Sejak pertama kali Rosette berbicara kepadanya, mata, telinga, dan seluruh keberadaannya hanya untuk Violette. Dengan gigih tanpa kompromi, ia akhirnya meraih sosok yang ia dambakan. Obsesi dan hasrat yang Rosette lihat sekilas dalam diri Yulan hari itu masih membentuknya menjadi pria seperti sekarang. Pada dasarnya, ia tidak berubah, dan takkan pernah berubah.
“Kamu baik-baik saja? Apa kamu sudah cukup hangat?” tanyanya pada Violette.
“Aku baik-baik saja. Aku merasa kepanasan sekali, sih.”
“Oh, begitu… Tapi, jangan sampai kamu kedinginan, ya?”
“Aku cuma agak memerah. Jangan khawatir.”

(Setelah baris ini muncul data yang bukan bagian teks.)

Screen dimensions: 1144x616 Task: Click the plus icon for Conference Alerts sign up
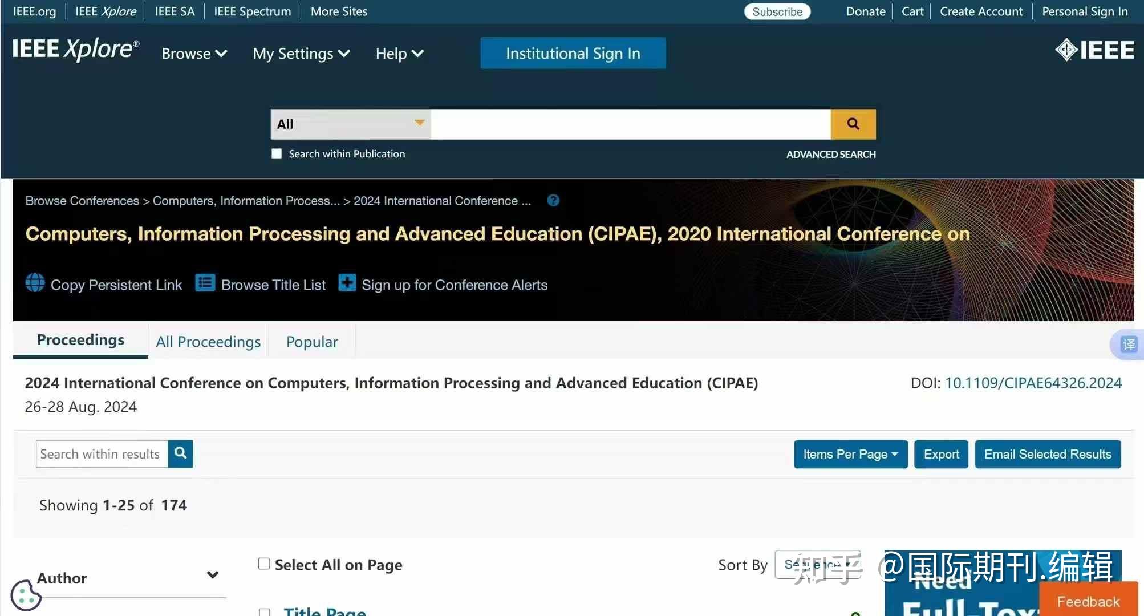(347, 283)
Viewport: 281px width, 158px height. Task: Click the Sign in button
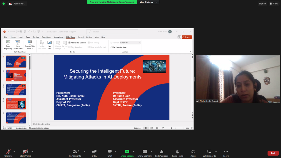pos(262,4)
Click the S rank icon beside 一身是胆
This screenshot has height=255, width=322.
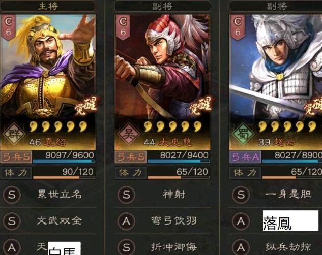click(x=241, y=195)
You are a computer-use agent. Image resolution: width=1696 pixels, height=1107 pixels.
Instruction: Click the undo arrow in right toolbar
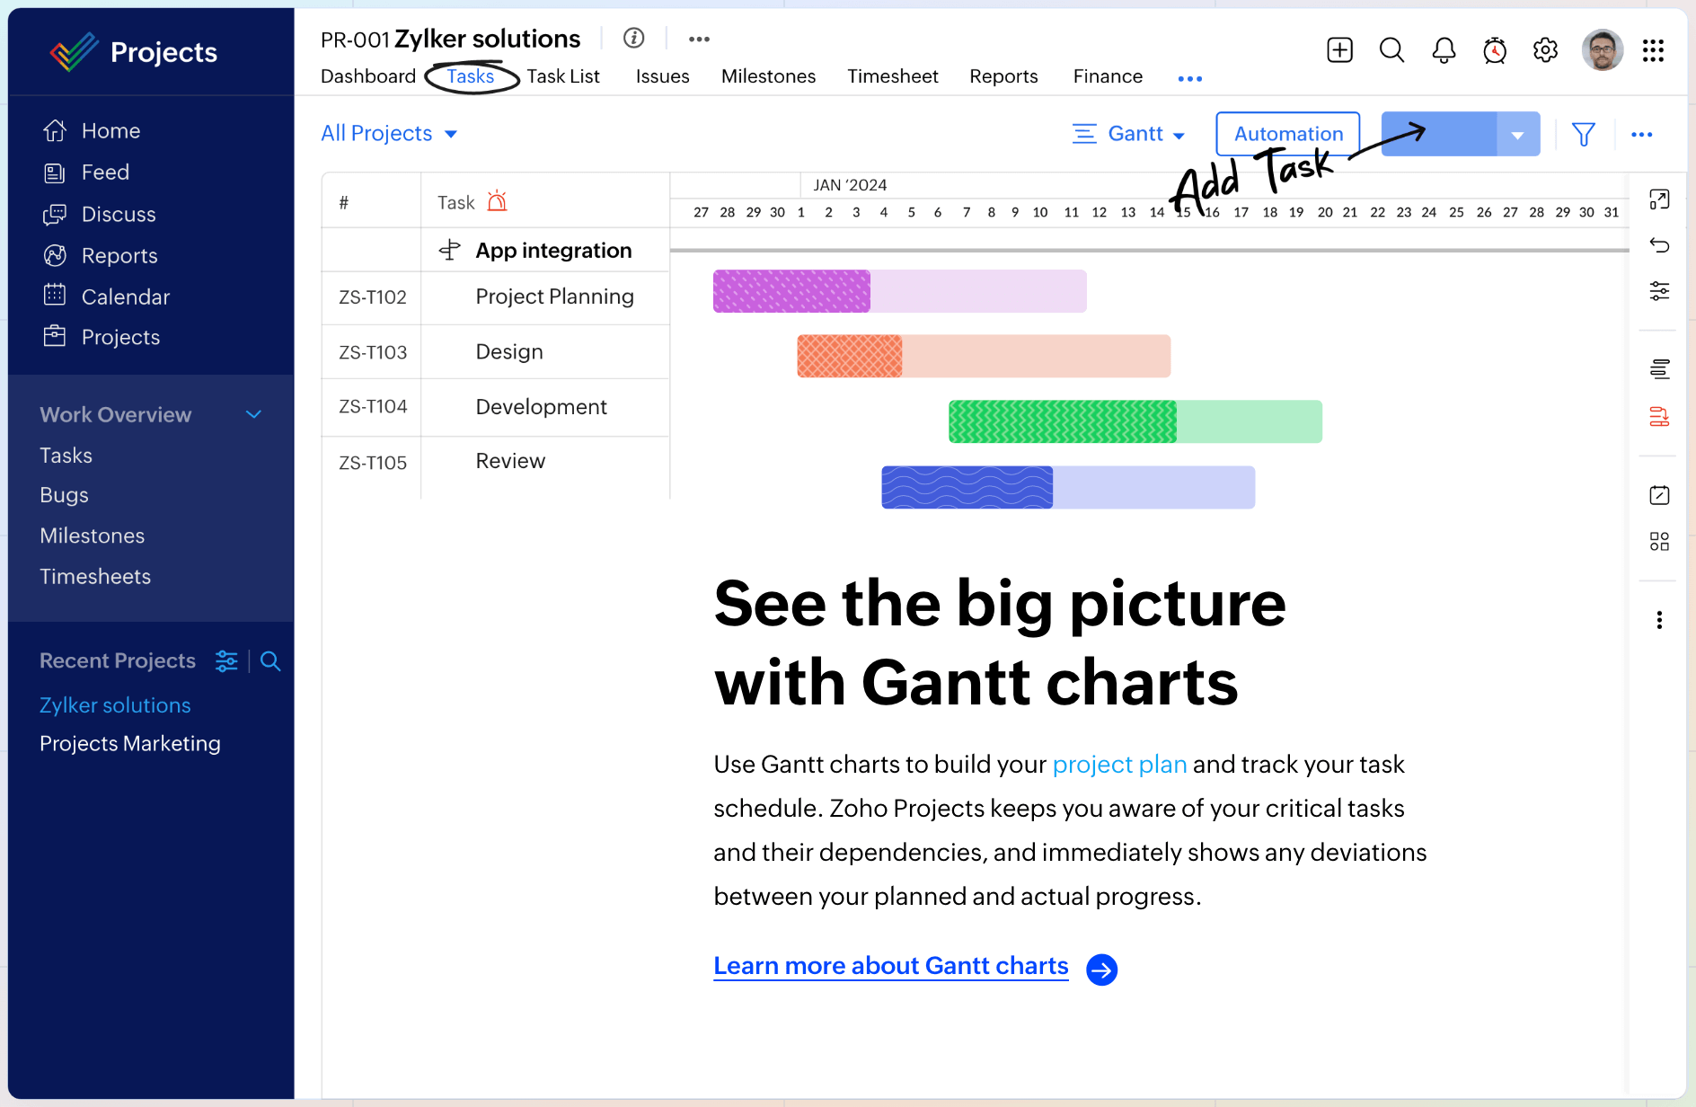[x=1659, y=245]
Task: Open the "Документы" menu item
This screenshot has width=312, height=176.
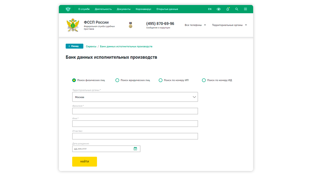Action: [123, 9]
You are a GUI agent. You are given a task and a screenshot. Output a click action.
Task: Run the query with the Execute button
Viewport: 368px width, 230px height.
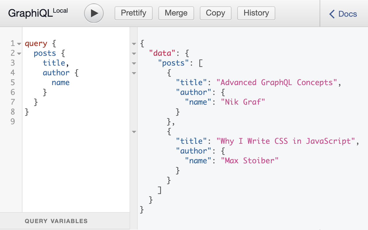[x=94, y=13]
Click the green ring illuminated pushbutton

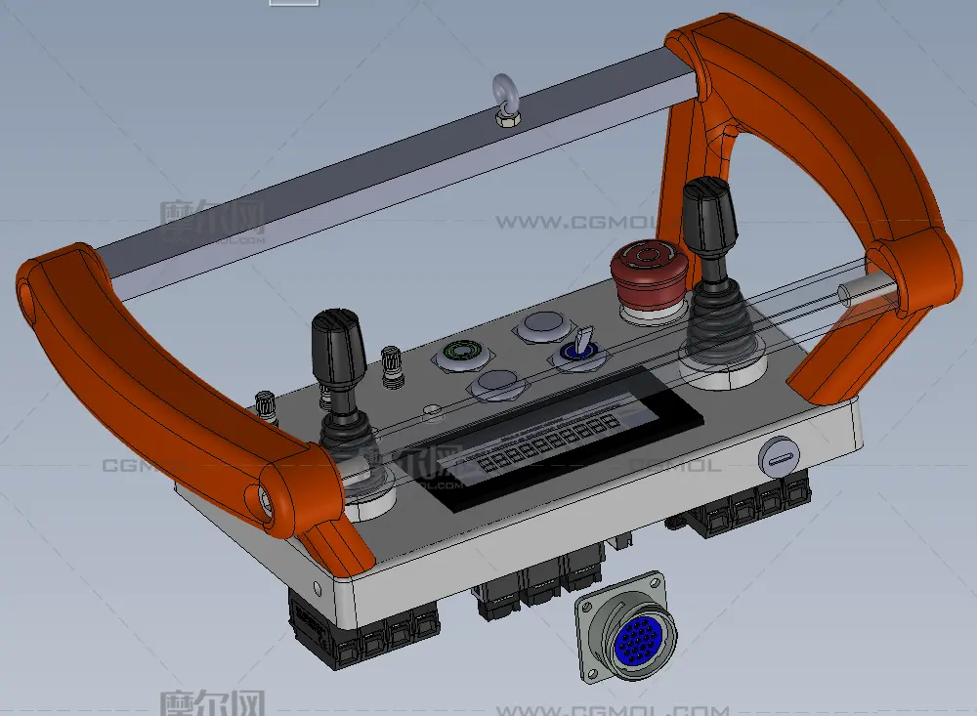(x=459, y=354)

Mata Yulan menjelajah dengan linglung saat ia berjalan dengan penuh semangat di samping Violette, seperti anak anjing yang menggonggong di kaki tuannya. Anak laki-laki yang tegang dan tegas yang membenci semua orang, segalanya, bahkan dirinya sendiri—anak laki-laki yang tadinya tampak seperti mengenakan jubah kematian—kini menjadi tipe suami penyayang yang biasa kau lihat di mana pun, tersenyum pada istri tercintanya.
Suasana di sekitar mereka menceritakan lebih banyak tentang kebahagiaan mereka daripada kata-kata apa pun.